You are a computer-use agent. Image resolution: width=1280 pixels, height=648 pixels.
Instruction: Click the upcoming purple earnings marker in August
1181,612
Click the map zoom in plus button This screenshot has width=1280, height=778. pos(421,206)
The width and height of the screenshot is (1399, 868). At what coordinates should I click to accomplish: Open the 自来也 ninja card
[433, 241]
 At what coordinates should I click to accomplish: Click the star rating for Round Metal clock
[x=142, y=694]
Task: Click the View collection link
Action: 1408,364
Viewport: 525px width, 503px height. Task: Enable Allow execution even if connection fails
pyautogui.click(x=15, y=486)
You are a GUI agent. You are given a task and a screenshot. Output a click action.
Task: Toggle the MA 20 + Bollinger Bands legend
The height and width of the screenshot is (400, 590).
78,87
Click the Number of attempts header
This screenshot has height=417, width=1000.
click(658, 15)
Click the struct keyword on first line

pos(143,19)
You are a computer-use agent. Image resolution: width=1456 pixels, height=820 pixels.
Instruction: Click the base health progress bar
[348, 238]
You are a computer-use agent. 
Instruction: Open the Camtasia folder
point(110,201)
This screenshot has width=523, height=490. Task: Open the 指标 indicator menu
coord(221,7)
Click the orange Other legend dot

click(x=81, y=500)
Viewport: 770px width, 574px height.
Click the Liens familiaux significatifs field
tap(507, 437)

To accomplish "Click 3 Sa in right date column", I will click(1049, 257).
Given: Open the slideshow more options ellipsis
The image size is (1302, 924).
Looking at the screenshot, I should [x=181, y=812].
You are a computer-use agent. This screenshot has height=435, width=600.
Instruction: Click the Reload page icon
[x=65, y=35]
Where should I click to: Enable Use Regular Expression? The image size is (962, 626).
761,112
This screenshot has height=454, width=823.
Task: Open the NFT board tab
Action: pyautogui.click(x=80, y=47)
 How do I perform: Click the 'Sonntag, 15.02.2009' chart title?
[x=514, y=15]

—————

> Exercise requirements: Repeat the data in full, exactly as supplied.

> Task output:
You are a computer-use agent. Image resolution: width=1280 pixels, height=648 pixels.
Instruction: Click the upcoming purple earnings marker in August
1181,612
Click the map zoom in plus button This screenshot has width=1280, height=778. pos(421,206)
The width and height of the screenshot is (1399, 868). At what coordinates should I click to accomplish: Open the 自来也 ninja card
[433, 241]
 At what coordinates should I click to accomplish: Click the star rating for Round Metal clock
[x=142, y=694]
Task: Click the View collection link
Action: 1408,364
Viewport: 525px width, 503px height. Task: Enable Allow execution even if connection fails
pyautogui.click(x=15, y=486)
You are a GUI agent. You are given a task and a screenshot. Output a click action.
Task: Toggle the MA 20 + Bollinger Bands legend
The height and width of the screenshot is (400, 590).
78,87
Click the Number of attempts header
This screenshot has height=417, width=1000.
click(658, 15)
Click the struct keyword on first line

pos(143,19)
You are a computer-use agent. Image resolution: width=1456 pixels, height=820 pixels.
Instruction: Click the base health progress bar
[348, 238]
You are a computer-use agent. 
Instruction: Open the Camtasia folder
point(110,201)
This screenshot has width=523, height=490. Task: Open the 指标 indicator menu
coord(221,7)
Click the orange Other legend dot

click(x=81, y=500)
Viewport: 770px width, 574px height.
Click the Liens familiaux significatifs field
tap(507, 437)

To accomplish "Click 3 Sa in right date column", I will click(1049, 257).
Given: Open the slideshow more options ellipsis
The image size is (1302, 924).
Looking at the screenshot, I should [x=181, y=812].
You are a computer-use agent. This screenshot has height=435, width=600.
Instruction: Click the Reload page icon
[x=65, y=35]
Where should I click to: Enable Use Regular Expression? The image size is (962, 626).
761,112
This screenshot has height=454, width=823.
Task: Open the NFT board tab
Action: pyautogui.click(x=80, y=47)
 How do I perform: Click the 'Sonntag, 15.02.2009' chart title?
[x=514, y=15]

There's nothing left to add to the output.